Philo Vance and Sam Spade occupy different aesthetic universes. Wright continued to make money, though, and by the end of the decade, he saw himself caught in a trap from which he could not escape: in the midst of the Depression, he could not return to literary journalism and art criticism which paid very little, now that he and his wife were accustomed to an extravagant way of life, and yet he no longer believed in the kind of novels he was producing each year in order to maintain that way of life.

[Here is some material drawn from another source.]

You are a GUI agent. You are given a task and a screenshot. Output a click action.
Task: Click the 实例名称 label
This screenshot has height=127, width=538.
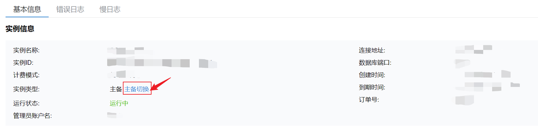[x=26, y=50]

Study of detective fiction

In addition to his success as a writer of fiction, Wright's lengthy introduction and notes to the anthology The World's Great Detective Stories (1928) are important in the history of the critical study of detective fiction. Although dated by the passage of time, this essay is still a core around which many other such commentaries have been constructed. He also wrote an article, "Twenty Rules for Writing Detective Stories", in 1928 for The American Magazine[8] It has been frequently reprinted and compared to "Knox's (Ten) Commandments" by Ronald Knox.

Late career and death

Wright wrote a series of short stories for Warner Brothers film studio in the early 1930s. These stories were used as the basis for a series of twelve short films, each approximately 20 minutes long, that were released in 1931 - 1932. Of these, The Skull Murder Mystery shows Wright's vigorous plot construction. It is also notable for its non-racist treatment of Chinese characters, something quite unusual in its day.

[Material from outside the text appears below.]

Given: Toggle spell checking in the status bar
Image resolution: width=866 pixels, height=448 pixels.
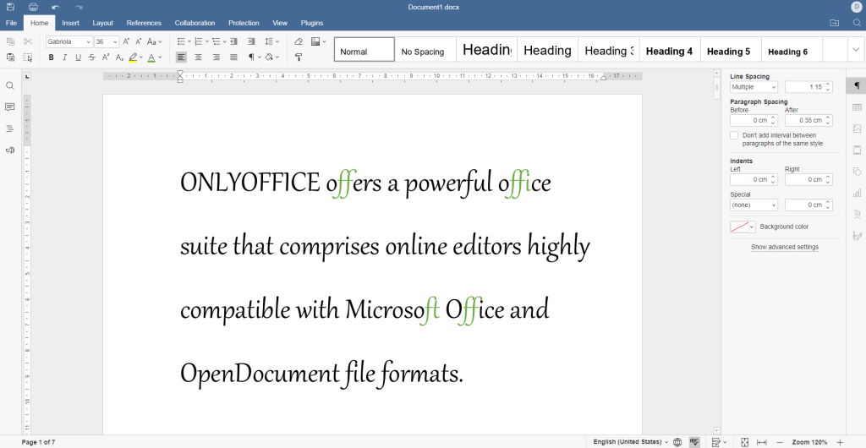Looking at the screenshot, I should [x=694, y=442].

Donald Meek and John Hamilton were featured players, with Joseph Henabery directing. Three titles (first two and last) have been released on DVD as extras on Forbidden Hollywood Collection Volume 3 (Warner). The titles (with dates reviewed by Film Daily) : The Clyde Mystery (September 27, 1931), The Wall Street Mystery (November 4), The Week End Mystery (December 6), The Symphony Murder Mystery (January 10, 1932), The Studio Murder Mystery (February 7), The Skull Murder Mystery (March release), The Cole Case (The Cole Murder Case) (April 3), Murder in the Pullman (May 22), The Side Show Mystery (June 11), The Campus Mystery (July 2), The Crane Poison Case (July 9), The Trans-Atlantic Murder Mystery (August 31)

As far as it is known, none of Van Dine's screen treatments has been published in book form, and none of the manuscripts survive. Short films were popular then, and Hollywood made hundreds of them during the studio era. Except for a handful of comedy silents, however, most of these films are forgotten and not listed in film reference books.

From a monetary perspective, Wright was fortunate in his experiences with Hollywood, and he was lionized on his visits to the movie capital. All but two of his novels were made into feature-length films, and the role of Philo Vance was played in different film versions by stars as popular as William Powell (before his Nick Charles period), Basil Rathbone, and Edmund Lowe. Louise Brooks, Jean Arthur, and Rosalind Russell also appeared in the S.S. Van Dine movies.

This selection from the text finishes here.